Aiken’s refusal around this time to engage his Fourth Division in the joint IRA offensive into the recently-created Northern Ireland state has also puzzled historians and lowered Aiken’s reputation as a fighting man among Northern republicans.
The fact that the offensive as planned was a hopeless cause probably explains why Aiken stalled for time.
It is a murky episode and Aiken suspected he was being set up as a fall guy by Michael Collins, Dick Mulcahy and Eoin O’Duffy back at headquarters in Dublin. While getting ready to take on the anti-Treaty IRA in the now inevitable Civil War, they also wanted to show that they had not accepted partition and were ‘invading’ the lost six counties.
Aiken retreated to Dundalk military barracks only to be captured by Free State troops. His men then rescued him from Dundalk Gaol by exploding a mine and Aiken rallied his men to re-take Dundalk from the sea some weeks later. But he soon abandoned the town and retreated into his south Armagh fastness.

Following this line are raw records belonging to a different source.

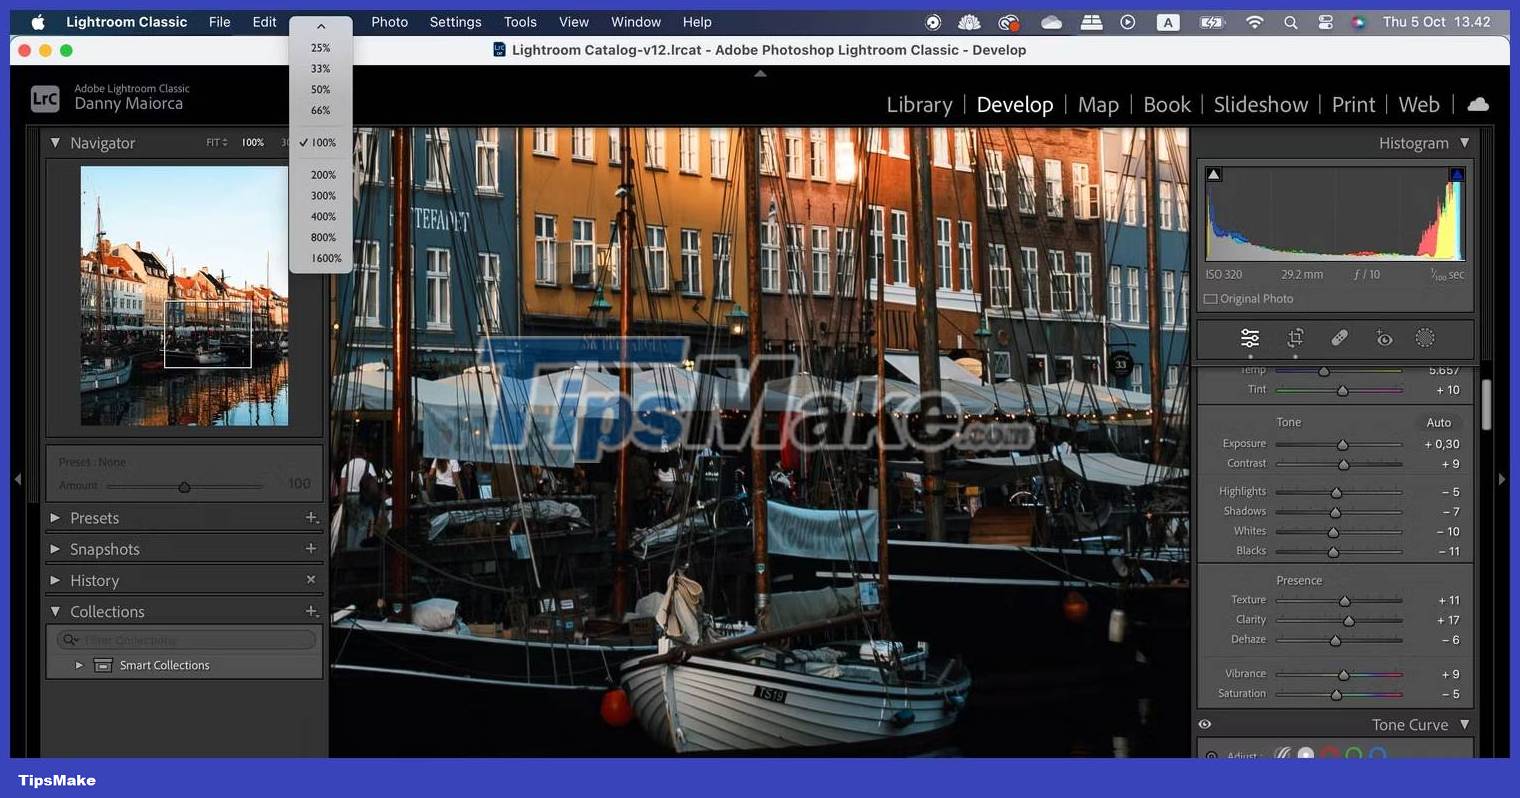Image resolution: width=1520 pixels, height=798 pixels.
Task: Click the cloud sync icon near Web
Action: pos(1478,103)
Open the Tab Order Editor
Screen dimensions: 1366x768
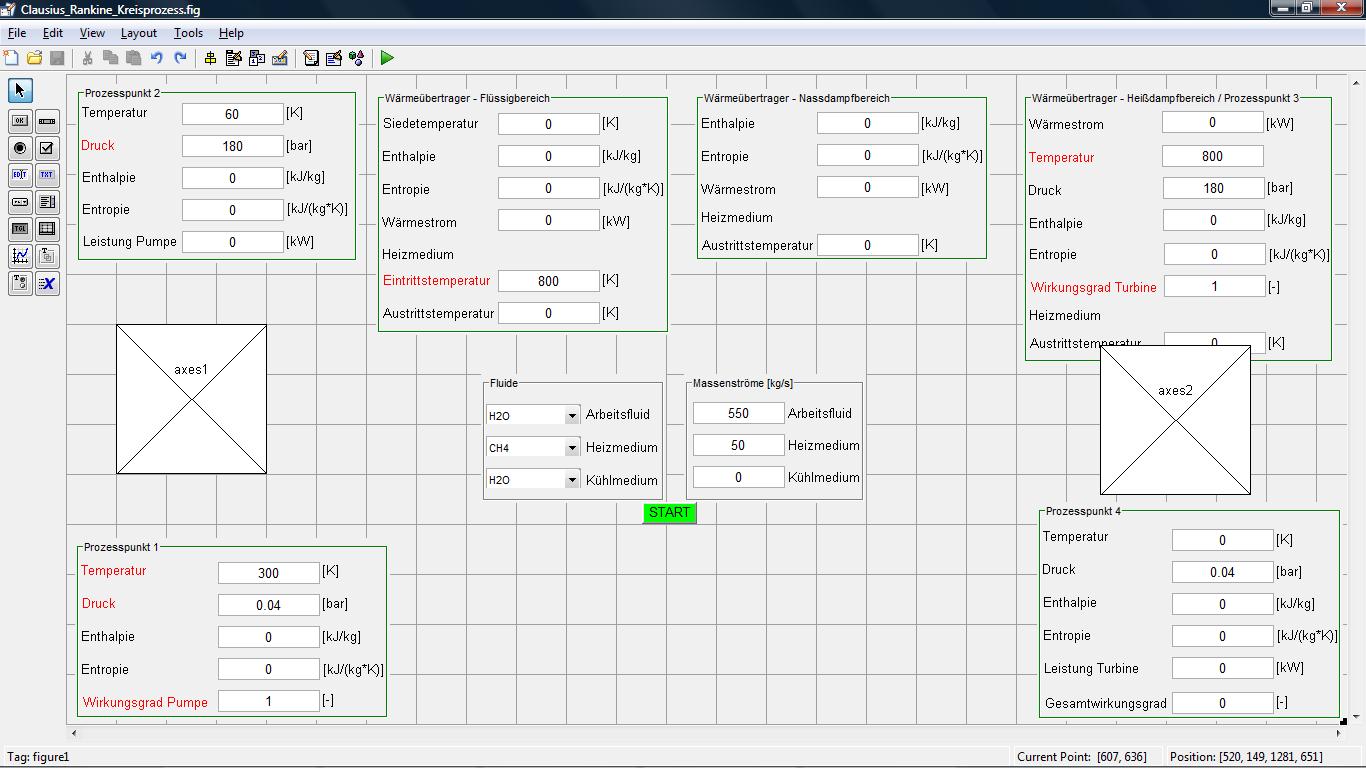pos(257,58)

He did some sabotage operations against Free State outposts, but continued to work for a peaceful settlement. It was too late and, when he succeeded Liam Lynch as Chief of Staff of the Irregulars, it was to end the fighting and order the dumping of republican arms.
The book ends on this sad note for Aiken. Fortunately, it was to become much better for him in the decades ahead. There is a striking photograph of Aiken on the cover of the book. He is surrounded by his senior officers and stares quizzically at the camera while clutching his pipe like a Sherlock Holmes.